* _Extracted text_
···

Even in here? I see a sticky about it in the Spiritual forum that seems to be specific to it? No sticky here though.
I don't think there would be any arguments from the A/As about which one is right


----------



## 1222DANO (Dec 12, 2013)

its okay ask away Avatar its okay they don't mind, i've been here before..


----------



## hummdaddy (Dec 12, 2013)

1222DANO said:


> if you do not believe in God or the Devil a simple i don't know would do us a great service..
> 
> Until you've proved your Faith or tested it and truly believe then theirs no reason to say one way or the other..



my god and devil are on a whole nother level than your bible goes into....

it does touch base on it with " we made man in our own image" though


----------



## 1222DANO (Dec 12, 2013)

i understand but what side do you stand>?

do you wish the sinners bible on the world?


----------



## 1222DANO (Dec 12, 2013)

Have you mistranslated your own heck into being in darkness?

if heaven is here then why bring it down?


----------



## centerpin fan (Dec 12, 2013)

1222DANO said:


> its okay ask away Avatar its okay they don't mind, i've been here before..



They sure do.


----------



## WaltL1 (Dec 12, 2013)

> Originally Posted by 1222DANO View Post
> Thou shall not commit adultery, the not was left out and added later..


I didnt know that. That's a heck of a place for a printing error/mistranslation!


----------



## 1222DANO (Dec 12, 2013)

okay can i send you some info on what i've prayed to God about? and the answers he's given me..


----------



## centerpin fan (Dec 12, 2013)

WaltL1 said:


> Even in here? I see a sticky about it in the Spiritual forum that seems to be specific to it? No sticky here though.
> I don't think there would be any arguments from the A/As about which one is right



As I understand it, it applies to the entire SF.


----------



## 1222DANO (Dec 12, 2013)

i can help we can change or plant a seed of knowledge to better the world for our children,


----------



## 1222DANO (Dec 12, 2013)

i'm a believer and i'm willing to change i'll admit we we're wrong.. i see now.. my eyes are open...


----------



## 1222DANO (Dec 12, 2013)

i'm truly humble...


----------



## WaltL1 (Dec 12, 2013)

centerpin fan said:


> As I understand it, it applies to the entire SF.


You may be right. Wouldn't want to see any of you guys get spanked over it. However I would certainly hope the subject of WHY there are different versions could be discussed if everyone stayed away from which was one was right or wrong.
Sure seems like a stick your head in the sand kind of rule though.


----------



## centerpin fan (Dec 12, 2013)

···

* _Given material_
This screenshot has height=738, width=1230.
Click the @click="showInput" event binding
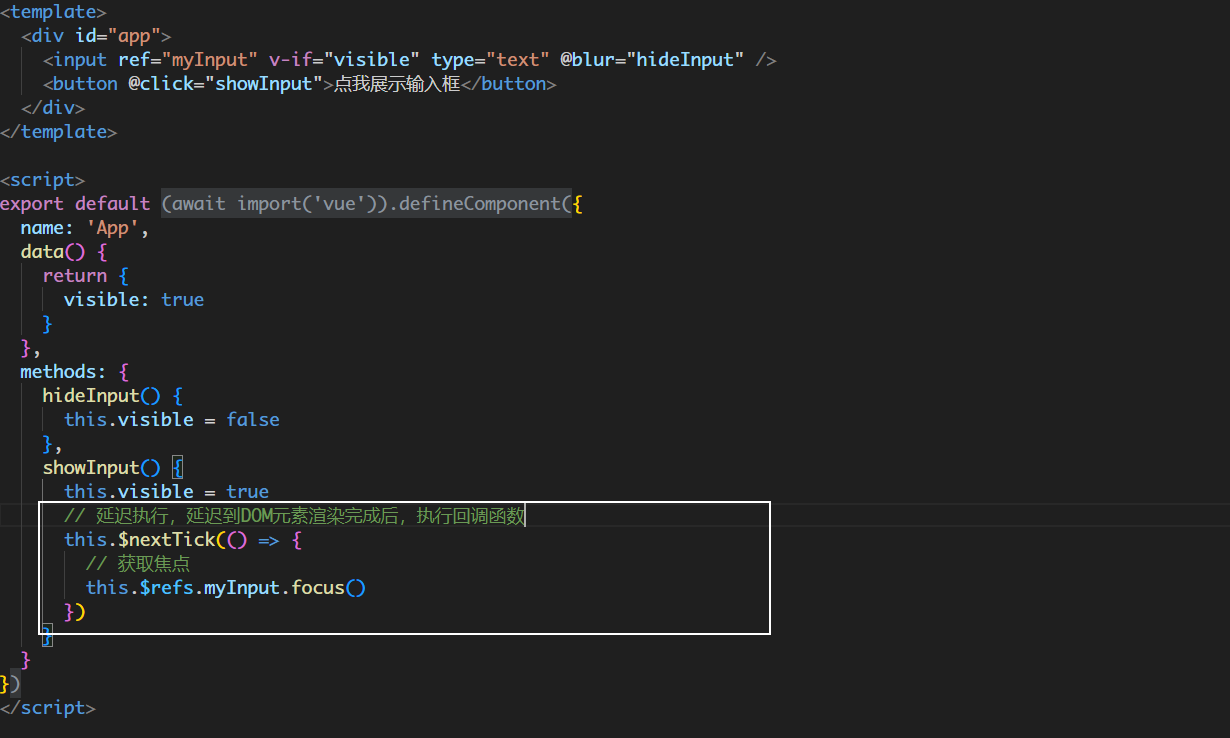[224, 84]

···

* _Request 1_
Copy, word for word, the stretch of the forum thread about Bible versions from "do you wish" through "bring it down?".
* _Request 2_
Pick up the forum thread about Bible versions and faith where it stops, and write the next part.

* _Task result 1_
do you wish the sinners bible on the world?


----------



## 1222DANO (Dec 12, 2013)

Have you mistranslated your own heck into being in darkness?

if heaven is here then why bring it down?

* _Task result 2_
WaltL1 said:


> You may be right. Wouldn't want to see any of you guys get spanked over it. However I would certainly hope the subject of WHY there are different versions could be discussed if everyone stayed away from which was one was right or wrong.
> Sure seems like a stick your head in the sand kind of rule though.



Some people can't play nice.  Search the archives, and you'll see what I mean.


----------



## WaltL1 (Dec 12, 2013)

1222DANO said:


> did the miss translation of the BIble doom all these souls to he11..
> 
> Thou shall not commit adultery, the not was left out and added later..
> 
> what would be the effects of this?





> what would be the effects of this


Interesting question. I would have to guess anybody with a lick of common sense would know its simply an error. However it cant be denied that there are those fundamentalist types who say it says what it says.
Would be interesting to know the factual answer to this question.


----------



## 1222DANO (Dec 12, 2013)

i promise give me time we'll sleep on it.. i'll show you tommorrow..


----------



## 1222DANO (Dec 12, 2013)

what time.. Bout 8 or what


----------



## 1222DANO (Dec 12, 2013)

if i make a mistake i'll correct myself as soon as i can.. i'm only man i will mess up, but will sleep and pray for knowledge on how to handle.. i'll rest and be ready


----------



## WaltL1 (Dec 12, 2013)

centerpin fan said:


> Some people can't play nice.  Search the archives, and you'll see what I mean.


Oh yeah I know why the reason for the rule. By stick your head in the sand I mean instead of dealing with the people who cant play nice we just wont talk about it instead. I mean I could tell you why I follow hockey instead of football without calling you a moron. And if I did then I should be dealt with appropriately.
Seems like a rule meant only to hide the division from other eyes. That's a sad reason if true.


----------



## 1222DANO (Dec 12, 2013)

i'm sorry,,,i'll wash your feet whatever you want i don't care i wanna help you see..


----------



## 1222DANO (Dec 12, 2013)

i'll admit i'm not pure but i have truly learned my lesson.. i've been burned by the flames of he11, i know the pain..


----------



## WaltL1 (Dec 12, 2013)

1222DANO said:


> i'm sorry,,,i'll wash your feet whatever you want i don't care i wanna help you see..


I respect your effort. Despite that being what a Christian is commanded to do, we don't see much of that in here.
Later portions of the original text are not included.